Detecting Enterotoxigenic Escherichia coli in animal production: method development and validation

Abstract

Swine enteric colibacillosis is a disease characterized by an intestinal infection caused by the colonization of enterotoxigenic Escherichia coli (ETEC). This infection mostly causes illness or death in neonatal and weaned pigs making it responsible for significant economic losses worldwide [1,2]. Bacterial fimbriae (F4/F5/F6/F18) allow the adhesion of the bacteria to epithelial cells, and when both the immunological systems and the gut microbiota are poorly developed, ETEC colonizes and produces one or more enterotoxins (LT/STa/STb) that can have local and systemic effects [3,4]. Therefore, it is of prime importance to monitor and characterize ETEC in the swine industry to develop mitigation strategies. In this study, we aimed to isolate and characterize ETEC strains from faecal porcine swabs. As such, it was developed a methodology to detect the presence of ETEC and their major virulence factors (toxins/fimbriae). This procedure was divided into two phases, firstly the collected swabs were enriched and then then screened for the presence of genetic determinants of toxins (ST/LT/stx2) by real-time PCR (qPCR). Secondly, the positive enrichments were plated in Tryptone Bile X-glucuronide (TBX) agar and incubated at 37 ºC for 24 hours. Fifty characteristic E. coli colonies were then extensively screened for the presence of toxins (Sta/STb/LT/stx2e) and fimbriae (F4/F5/F6/F18/F41) by multiplex-PCR. The development of both qPCR/multiplex-PCR methods, as well as the optimization of the enrichment step, was done using ETEC controls harbouring the above-mentioned toxins/fimbriae.
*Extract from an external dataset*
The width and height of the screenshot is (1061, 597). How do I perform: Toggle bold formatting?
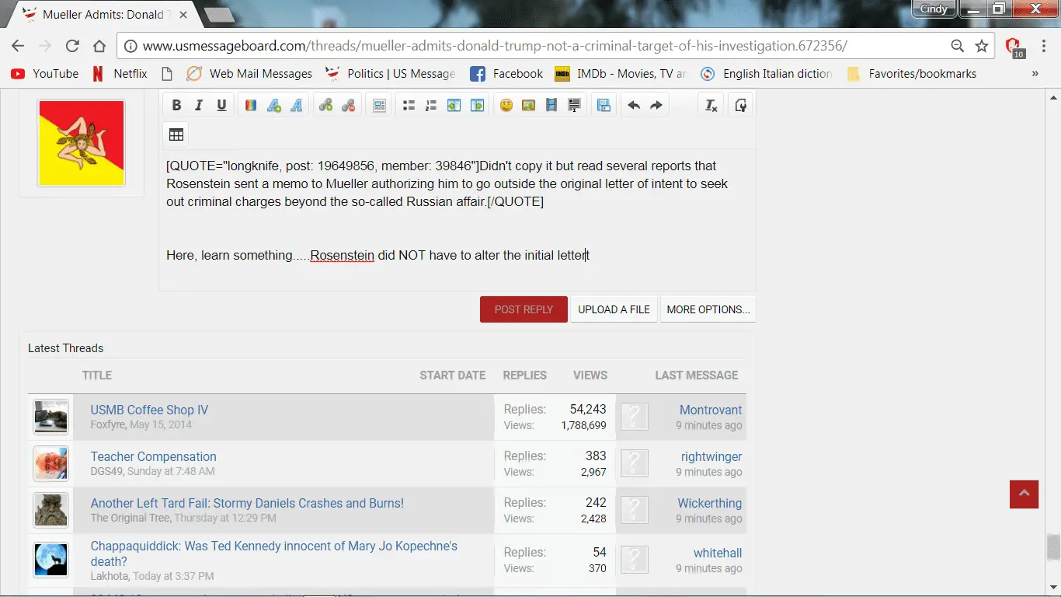pyautogui.click(x=176, y=106)
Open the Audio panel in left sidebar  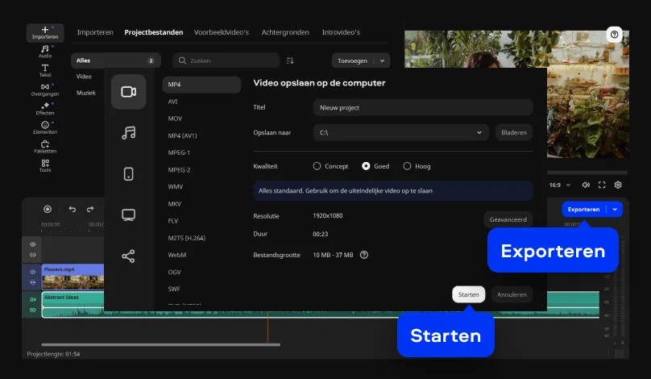[x=45, y=52]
Nonselective and selective (with novobiocin) enrichment in TSB was performed by using ETEC inoculated faeces samples; with the 24h-selective enrichment providing higher ETEC recovery rates. Optimized qPCR conditions for toxins detection were as follow: 95 ºC for polymerase activation/denaturation, 60 ºC for annealing/extension during 40 cycles, and an internal control (pUC19 DNA) was used in each reaction. Multiplex-PCR was optimized through the conditions, 95 ºC initial denaturation and 35 cycles of 94 ºC denaturation, 60 ºC for annealing and 72 ºC for extension/final extension. In sum, this methodology has the potential to be adopted as a routine technique for the rapid detection of ETEC strains in livestock.